In my previous post, I explained that the government can create as much money as it wants if it truly puts its mind to it. It is common sense that as long as the materials are available, you can print as many banknotes or mint as many coins as you need. As for deposits—which are merely digital information—they can be created simply by typing numbers on a keyboard. This profit the government gains from issuing currency is called seigniorage. The strict definition is a bit complex and often a target for nitpicking by austerity hawks, so I won’t dive deeper into the technicalities here.

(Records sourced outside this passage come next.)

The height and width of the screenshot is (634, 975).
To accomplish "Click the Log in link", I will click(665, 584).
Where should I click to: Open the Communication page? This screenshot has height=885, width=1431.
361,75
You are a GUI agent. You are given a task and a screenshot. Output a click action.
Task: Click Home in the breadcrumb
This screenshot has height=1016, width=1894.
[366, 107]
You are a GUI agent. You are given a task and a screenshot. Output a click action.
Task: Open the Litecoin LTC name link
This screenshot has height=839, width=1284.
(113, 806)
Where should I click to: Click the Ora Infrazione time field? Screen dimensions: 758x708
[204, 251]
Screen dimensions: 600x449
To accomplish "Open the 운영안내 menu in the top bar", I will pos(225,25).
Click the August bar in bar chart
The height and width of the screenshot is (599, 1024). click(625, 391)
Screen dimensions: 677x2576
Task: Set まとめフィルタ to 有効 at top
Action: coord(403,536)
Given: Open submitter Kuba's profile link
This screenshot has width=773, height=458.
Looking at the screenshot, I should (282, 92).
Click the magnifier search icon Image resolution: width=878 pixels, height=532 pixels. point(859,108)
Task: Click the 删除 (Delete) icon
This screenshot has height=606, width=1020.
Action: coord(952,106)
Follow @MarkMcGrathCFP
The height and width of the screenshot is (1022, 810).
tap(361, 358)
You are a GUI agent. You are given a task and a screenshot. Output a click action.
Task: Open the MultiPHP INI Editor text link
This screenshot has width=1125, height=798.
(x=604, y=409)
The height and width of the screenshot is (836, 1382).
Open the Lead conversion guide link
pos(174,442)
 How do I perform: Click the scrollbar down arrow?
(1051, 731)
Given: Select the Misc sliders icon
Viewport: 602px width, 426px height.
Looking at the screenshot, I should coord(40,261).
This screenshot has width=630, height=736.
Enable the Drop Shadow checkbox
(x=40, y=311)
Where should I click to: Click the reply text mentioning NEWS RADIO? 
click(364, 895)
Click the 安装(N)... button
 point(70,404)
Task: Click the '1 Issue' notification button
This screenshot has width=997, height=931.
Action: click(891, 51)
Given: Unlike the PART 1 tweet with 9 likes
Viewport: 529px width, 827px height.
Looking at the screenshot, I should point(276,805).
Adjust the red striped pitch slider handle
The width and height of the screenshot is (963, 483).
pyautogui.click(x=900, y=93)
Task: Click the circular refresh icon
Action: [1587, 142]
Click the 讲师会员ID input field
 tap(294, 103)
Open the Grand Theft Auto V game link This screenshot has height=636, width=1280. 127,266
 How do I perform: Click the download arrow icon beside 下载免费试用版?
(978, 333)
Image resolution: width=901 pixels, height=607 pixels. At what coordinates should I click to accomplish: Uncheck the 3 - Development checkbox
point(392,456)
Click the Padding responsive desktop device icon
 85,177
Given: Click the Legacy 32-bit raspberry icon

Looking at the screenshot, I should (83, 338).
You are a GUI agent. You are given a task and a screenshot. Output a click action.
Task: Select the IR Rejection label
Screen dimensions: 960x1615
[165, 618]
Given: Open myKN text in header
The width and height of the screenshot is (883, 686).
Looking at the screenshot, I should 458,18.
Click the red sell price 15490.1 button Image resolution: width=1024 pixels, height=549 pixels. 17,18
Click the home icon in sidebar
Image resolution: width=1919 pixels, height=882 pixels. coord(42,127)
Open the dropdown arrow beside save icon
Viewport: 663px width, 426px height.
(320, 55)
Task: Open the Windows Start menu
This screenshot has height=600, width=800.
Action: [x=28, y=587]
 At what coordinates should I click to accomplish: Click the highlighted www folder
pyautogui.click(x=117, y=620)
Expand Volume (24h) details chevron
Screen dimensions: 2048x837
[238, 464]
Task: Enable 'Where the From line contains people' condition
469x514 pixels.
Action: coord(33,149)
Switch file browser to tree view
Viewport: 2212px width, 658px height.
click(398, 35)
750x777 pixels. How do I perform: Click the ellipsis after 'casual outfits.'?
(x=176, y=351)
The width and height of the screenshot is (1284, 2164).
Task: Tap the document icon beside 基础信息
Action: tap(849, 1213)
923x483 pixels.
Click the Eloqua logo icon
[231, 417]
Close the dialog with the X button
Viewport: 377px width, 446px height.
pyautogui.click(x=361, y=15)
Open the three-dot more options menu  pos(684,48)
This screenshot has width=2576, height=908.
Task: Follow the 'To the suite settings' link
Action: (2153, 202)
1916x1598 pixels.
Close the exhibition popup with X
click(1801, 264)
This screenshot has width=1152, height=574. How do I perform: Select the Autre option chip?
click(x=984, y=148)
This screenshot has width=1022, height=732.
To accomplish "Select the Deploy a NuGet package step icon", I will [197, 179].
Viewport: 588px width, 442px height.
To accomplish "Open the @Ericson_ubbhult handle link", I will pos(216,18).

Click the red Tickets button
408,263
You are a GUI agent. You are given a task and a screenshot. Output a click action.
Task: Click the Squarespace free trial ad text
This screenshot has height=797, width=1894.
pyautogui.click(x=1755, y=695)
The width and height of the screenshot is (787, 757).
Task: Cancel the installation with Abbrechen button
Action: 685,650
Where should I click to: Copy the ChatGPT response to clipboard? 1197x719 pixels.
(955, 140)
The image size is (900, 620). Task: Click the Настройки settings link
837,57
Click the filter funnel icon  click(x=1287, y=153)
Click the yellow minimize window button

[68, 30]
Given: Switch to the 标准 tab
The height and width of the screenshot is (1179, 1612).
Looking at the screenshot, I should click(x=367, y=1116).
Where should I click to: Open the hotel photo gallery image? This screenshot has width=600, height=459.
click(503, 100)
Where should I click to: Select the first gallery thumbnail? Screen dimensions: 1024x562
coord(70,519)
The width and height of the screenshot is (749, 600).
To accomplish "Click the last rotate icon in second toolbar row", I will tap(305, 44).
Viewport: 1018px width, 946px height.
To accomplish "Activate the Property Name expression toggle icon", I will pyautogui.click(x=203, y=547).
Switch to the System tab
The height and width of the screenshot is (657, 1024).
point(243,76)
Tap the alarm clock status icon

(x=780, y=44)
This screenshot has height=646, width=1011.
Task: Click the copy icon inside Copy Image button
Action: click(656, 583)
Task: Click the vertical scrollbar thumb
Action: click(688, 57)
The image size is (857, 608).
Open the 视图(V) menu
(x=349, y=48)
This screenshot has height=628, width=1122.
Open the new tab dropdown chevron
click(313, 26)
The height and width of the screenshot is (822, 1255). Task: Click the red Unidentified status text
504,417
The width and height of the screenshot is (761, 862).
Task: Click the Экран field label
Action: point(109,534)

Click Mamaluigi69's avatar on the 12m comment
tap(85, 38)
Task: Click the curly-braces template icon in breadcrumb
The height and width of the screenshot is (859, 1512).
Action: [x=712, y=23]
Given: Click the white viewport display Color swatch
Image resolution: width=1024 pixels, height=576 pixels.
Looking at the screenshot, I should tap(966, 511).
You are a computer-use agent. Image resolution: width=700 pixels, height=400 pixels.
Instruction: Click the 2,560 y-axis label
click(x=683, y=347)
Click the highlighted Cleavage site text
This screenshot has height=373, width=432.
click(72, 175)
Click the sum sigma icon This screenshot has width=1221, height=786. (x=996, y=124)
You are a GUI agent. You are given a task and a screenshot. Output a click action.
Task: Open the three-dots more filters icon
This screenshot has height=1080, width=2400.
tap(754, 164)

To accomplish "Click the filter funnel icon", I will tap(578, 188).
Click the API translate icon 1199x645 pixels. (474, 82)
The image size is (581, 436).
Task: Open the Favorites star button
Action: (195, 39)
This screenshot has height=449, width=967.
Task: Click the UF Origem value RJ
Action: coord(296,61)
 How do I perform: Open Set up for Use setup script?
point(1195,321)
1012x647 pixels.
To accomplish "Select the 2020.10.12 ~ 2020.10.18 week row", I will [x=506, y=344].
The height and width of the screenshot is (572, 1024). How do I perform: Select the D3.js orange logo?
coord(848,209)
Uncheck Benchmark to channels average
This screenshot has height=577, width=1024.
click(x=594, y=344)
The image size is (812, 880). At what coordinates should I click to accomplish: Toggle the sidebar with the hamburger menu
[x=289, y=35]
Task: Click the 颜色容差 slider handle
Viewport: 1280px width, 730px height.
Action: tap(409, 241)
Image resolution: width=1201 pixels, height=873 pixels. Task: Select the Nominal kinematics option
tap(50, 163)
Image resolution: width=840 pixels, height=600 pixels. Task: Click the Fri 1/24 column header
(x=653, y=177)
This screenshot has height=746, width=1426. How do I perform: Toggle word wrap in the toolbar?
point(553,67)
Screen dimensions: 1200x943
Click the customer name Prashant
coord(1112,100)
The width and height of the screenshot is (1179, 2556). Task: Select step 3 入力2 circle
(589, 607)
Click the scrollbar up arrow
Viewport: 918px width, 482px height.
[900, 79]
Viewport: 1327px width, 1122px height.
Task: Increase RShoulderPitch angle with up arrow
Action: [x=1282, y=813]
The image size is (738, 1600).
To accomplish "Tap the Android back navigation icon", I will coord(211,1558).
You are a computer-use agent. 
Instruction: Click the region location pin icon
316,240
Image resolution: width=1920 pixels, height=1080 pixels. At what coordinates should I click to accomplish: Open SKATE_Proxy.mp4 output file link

If the government were so inclined, it could amend the law and issue a 100-trillion-yen coin. You might think, “No one would ever accept that!” But there is one entity that can: the Bank of Japan (BoJ). They would simply credit 100 trillion yen to the government’s current account. This illustrates just how absurd the “lack of funding” debate really is. If there isn’t enough money, you simply create it.
In reality, the government raises funds by issuing government bonds rather than coins, which makes it look like borrowing. While it is technically correct that bonds differ from coins because interest is involved, consider this: when the BoJ buys government bonds, the interest paid by the government is returned to the national treasury as “contributions to the treasury” (kokko-nofukin). Effectively, no interest is paid. As for the principal, as long as a policy agreement is in place with the BoJ to keep rolling over the debt, it never actually has to be repaid.
In essence, a 100-trillion-yen coin and 100 trillion yen in government bonds are fundamentally the same. My point is this: Because the government can create money without limit, it is a total fallacy to view the issuance of government bonds as “debt.” (I will discuss in a future post why the government goes through the trouble of issuing bonds instead of just minting coins.)
The True Constraint: Inflation, Not Debt
On the other hand, as I’ve stated before, fiscal discipline is important. So, when would we hit a limit on money creation? It happens when the amount of money circulating in the market becomes excessive relative to the actual goods and services available, leading to—or threatening to lead to—hyperinflation.
This is why inflation forecasts are what truly matter. Debates about “debt per capita” or “debt-to-GDP ratios” are utterly meaningless. I will discuss which indicators we should actually prioritize at another time.
Conversely, if we over-tighten the money supply due to an irrational fear of hyperinflation when no such threat exists, the inflation rate will drop below desirable levels, eventually leading to deflation. This is exactly what happened to Japan after the bubble burst.
A Note on the 100-Trillion-Yen Coin
I used the example of a 100-trillion-yen coin because, under current law, the government can issue coins but not banknotes. Economically speaking, a 100-trillion-yen banknote would serve the same purpose, but austerity advocates love to drag out laws and accounting rules to counter this point. Again, if the laws or accounting systems are the problem, we should simply change them. While I may go into more detail on this later, it isn’t the core issue.
Austerity-minded scholars often try to shroud the truth in jargon and legal frameworks that the general public isn’t familiar with. When you see such rhetoric, rest assured—I will be here to provide a firm rebuttal.